▸ **Task details**
Count how many lines of the material below have the word "computer" and give only the number.

⁂

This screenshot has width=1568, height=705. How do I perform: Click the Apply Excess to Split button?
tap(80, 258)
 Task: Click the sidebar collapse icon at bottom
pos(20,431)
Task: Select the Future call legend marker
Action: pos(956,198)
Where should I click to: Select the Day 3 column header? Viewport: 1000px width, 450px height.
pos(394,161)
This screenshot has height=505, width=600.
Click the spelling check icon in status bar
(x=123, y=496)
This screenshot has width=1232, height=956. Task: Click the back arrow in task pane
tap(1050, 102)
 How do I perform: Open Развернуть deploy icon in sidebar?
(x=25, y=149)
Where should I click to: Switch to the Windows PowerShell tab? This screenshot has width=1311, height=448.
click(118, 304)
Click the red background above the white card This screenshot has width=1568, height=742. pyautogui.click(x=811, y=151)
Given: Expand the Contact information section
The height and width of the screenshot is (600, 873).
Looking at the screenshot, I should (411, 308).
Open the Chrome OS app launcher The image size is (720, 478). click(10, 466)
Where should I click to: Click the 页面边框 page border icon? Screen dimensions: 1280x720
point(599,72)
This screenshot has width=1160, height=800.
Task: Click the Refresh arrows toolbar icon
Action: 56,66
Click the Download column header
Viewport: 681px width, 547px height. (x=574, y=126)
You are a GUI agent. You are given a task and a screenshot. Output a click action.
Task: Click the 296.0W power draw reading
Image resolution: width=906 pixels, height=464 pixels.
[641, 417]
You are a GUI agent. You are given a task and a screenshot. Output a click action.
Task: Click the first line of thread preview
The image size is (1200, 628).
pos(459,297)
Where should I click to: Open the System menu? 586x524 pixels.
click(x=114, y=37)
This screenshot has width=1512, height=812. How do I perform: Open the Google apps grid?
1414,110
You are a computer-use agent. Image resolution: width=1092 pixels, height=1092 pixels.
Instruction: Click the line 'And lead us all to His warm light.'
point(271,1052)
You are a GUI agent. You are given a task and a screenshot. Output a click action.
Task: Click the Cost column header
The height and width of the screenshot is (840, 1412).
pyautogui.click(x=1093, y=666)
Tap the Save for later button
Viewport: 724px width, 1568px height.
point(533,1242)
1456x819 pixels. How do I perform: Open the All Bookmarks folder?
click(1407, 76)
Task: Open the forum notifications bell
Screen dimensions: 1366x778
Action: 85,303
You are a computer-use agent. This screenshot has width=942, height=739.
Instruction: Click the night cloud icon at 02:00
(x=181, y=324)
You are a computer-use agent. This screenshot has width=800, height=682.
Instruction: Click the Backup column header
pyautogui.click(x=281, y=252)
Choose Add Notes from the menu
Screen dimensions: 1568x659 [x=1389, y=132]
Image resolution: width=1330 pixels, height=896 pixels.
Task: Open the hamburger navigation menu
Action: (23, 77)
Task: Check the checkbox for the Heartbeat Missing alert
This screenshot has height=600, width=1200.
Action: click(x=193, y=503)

⁂

▸ **Response area**
3